### WRITTEN EXERCISE
Turn the part of the records that opens with the line containing "Task: Click top Add new record button" and closes with the line containing "Action: [1218, 200]" into a numbered list, leaving out blank lines. Include both of those lines and nothing outside them.

### DATASET RECORDS
= = = = = = =

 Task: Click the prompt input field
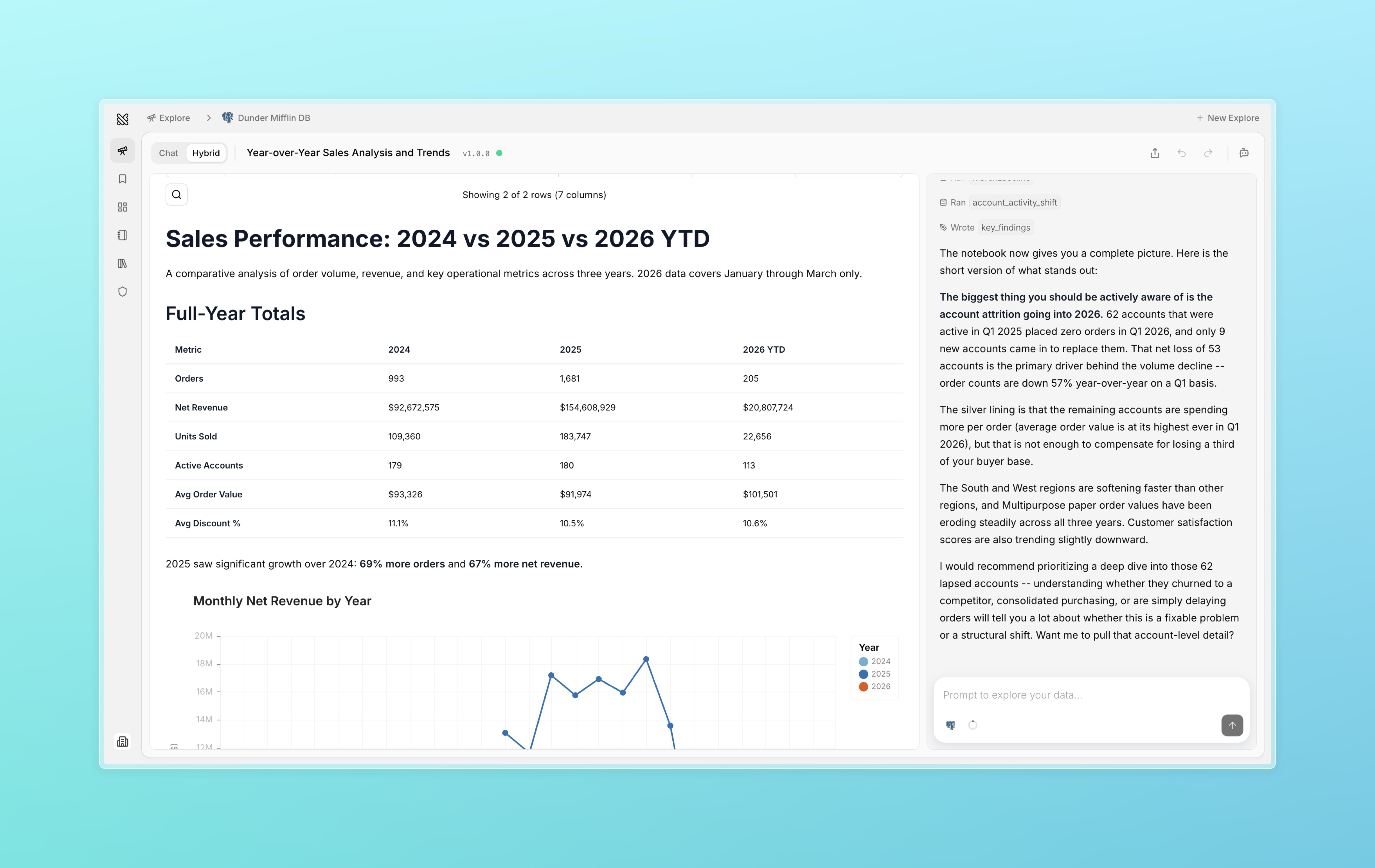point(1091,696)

= = = = = = =

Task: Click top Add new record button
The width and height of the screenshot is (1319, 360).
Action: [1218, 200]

= = = = = = =

### WRITTEN ANSWER
1. Task: Click top Add new record button
2. The width and height of the screenshot is (1319, 360).
3. Action: [1218, 200]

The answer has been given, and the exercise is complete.